**Direction:** Rewrite the listing from its first line up to and including the line with "coord(447,269)", replacing "pixels" with "px" and keeping everything else the same.

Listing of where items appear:
§ §
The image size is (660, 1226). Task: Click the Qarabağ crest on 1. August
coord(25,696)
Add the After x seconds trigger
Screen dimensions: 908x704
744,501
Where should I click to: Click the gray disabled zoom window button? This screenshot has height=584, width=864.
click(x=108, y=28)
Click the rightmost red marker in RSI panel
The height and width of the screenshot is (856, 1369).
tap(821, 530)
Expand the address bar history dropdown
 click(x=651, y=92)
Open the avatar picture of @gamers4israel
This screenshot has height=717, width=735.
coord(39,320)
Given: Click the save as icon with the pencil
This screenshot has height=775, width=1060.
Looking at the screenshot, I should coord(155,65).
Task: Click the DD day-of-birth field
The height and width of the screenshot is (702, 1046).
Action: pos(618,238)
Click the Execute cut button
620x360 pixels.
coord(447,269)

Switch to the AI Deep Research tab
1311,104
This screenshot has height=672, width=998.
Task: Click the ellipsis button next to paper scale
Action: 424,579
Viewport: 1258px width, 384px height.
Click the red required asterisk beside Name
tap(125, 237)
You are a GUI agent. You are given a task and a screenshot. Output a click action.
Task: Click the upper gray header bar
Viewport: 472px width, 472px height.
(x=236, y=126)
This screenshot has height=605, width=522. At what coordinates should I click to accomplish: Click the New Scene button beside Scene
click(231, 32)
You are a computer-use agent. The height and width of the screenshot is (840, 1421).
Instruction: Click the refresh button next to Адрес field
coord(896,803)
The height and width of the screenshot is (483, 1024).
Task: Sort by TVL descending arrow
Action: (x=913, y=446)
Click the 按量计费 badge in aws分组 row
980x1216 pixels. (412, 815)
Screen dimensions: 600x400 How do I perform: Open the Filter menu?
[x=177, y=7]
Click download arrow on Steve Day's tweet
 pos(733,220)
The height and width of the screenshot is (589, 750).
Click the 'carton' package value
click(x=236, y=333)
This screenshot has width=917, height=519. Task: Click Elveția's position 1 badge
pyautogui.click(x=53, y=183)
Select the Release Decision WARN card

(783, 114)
§ §
**Solution to this task:**
The image size is (660, 1226). Task: Click the Qarabağ crest on 1. August
coord(25,696)
Add the After x seconds trigger
Screen dimensions: 908x704
744,501
Where should I click to: Click the gray disabled zoom window button? This screenshot has height=584, width=864.
click(x=108, y=28)
Click the rightmost red marker in RSI panel
The height and width of the screenshot is (856, 1369).
tap(821, 530)
Expand the address bar history dropdown
 click(x=651, y=92)
Open the avatar picture of @gamers4israel
This screenshot has height=717, width=735.
coord(39,320)
Given: Click the save as icon with the pencil
This screenshot has height=775, width=1060.
Looking at the screenshot, I should coord(155,65).
Task: Click the DD day-of-birth field
The height and width of the screenshot is (702, 1046).
Action: pos(618,238)
Click the Execute cut button
620x360 px.
coord(447,269)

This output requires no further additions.